◆ DATA IN THIS EXERCISE:
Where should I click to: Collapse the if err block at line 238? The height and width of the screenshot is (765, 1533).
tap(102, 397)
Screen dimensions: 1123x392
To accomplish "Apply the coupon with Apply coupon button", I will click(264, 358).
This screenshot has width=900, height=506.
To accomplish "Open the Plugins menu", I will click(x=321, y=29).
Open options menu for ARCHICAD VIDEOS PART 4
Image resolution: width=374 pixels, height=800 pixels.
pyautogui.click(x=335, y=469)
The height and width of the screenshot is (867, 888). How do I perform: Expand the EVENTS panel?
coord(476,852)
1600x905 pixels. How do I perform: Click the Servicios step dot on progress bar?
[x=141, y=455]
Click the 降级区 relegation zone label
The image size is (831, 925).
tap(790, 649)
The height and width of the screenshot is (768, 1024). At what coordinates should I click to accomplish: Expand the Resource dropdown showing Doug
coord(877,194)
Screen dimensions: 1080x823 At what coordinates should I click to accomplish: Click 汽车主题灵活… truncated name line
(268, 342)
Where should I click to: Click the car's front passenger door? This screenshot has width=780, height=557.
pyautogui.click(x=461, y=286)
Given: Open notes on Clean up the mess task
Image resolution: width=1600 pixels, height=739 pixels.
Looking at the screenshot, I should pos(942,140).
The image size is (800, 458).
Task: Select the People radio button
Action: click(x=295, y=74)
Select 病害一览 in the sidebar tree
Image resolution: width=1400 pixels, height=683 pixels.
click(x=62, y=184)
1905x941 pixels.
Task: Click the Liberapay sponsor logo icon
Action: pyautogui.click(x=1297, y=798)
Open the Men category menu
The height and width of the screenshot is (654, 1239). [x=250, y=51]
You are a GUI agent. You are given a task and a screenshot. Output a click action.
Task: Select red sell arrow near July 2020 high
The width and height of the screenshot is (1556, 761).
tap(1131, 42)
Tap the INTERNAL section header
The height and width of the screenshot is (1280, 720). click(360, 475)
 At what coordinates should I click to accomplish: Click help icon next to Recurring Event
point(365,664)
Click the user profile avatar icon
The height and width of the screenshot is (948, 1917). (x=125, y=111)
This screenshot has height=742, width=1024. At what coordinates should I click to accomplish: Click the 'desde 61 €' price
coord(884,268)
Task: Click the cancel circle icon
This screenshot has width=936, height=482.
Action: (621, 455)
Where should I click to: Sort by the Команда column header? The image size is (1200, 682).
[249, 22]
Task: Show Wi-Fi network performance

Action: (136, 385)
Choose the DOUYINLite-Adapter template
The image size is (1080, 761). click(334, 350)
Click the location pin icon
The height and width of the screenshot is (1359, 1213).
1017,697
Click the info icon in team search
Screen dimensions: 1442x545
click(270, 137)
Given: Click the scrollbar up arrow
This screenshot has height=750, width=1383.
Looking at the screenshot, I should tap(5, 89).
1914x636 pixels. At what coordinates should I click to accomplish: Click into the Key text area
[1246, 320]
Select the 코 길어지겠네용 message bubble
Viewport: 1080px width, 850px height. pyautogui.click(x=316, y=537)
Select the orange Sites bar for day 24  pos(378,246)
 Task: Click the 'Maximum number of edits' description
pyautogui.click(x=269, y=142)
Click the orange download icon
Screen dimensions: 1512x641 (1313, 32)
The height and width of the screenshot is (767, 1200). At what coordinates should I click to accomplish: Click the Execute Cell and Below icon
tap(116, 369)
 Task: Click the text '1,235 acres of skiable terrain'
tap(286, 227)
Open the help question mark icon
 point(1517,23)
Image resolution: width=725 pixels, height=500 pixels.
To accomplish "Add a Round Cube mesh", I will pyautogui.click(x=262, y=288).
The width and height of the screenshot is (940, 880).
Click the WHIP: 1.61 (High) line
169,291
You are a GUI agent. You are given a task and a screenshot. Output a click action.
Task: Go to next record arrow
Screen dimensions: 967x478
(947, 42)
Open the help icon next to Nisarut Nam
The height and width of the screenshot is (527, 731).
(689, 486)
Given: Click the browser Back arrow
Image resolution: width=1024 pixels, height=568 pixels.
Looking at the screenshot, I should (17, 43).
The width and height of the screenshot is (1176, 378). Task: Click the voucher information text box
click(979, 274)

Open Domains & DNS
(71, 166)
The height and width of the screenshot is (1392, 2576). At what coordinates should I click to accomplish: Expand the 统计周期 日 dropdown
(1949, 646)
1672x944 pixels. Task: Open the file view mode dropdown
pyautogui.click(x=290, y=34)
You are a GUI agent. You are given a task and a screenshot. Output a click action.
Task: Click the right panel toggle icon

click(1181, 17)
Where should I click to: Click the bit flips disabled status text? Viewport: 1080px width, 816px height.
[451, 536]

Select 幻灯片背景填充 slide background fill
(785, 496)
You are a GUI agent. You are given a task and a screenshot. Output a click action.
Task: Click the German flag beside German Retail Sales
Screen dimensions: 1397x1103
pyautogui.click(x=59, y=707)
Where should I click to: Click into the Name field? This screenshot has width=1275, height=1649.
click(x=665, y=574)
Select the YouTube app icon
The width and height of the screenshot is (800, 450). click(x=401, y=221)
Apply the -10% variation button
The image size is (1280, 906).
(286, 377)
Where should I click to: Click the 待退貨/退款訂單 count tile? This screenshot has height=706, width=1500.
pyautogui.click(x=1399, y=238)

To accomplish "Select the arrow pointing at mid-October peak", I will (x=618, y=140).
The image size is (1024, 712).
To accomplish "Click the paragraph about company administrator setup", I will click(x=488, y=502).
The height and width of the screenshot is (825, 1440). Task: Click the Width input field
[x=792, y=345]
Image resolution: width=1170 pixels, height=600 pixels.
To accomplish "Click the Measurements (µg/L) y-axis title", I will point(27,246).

◆ ASSIGNMENT: Count of lines that include "Apply" in the records above: write that value only.

◆ COMPLETED EXERCISE: 2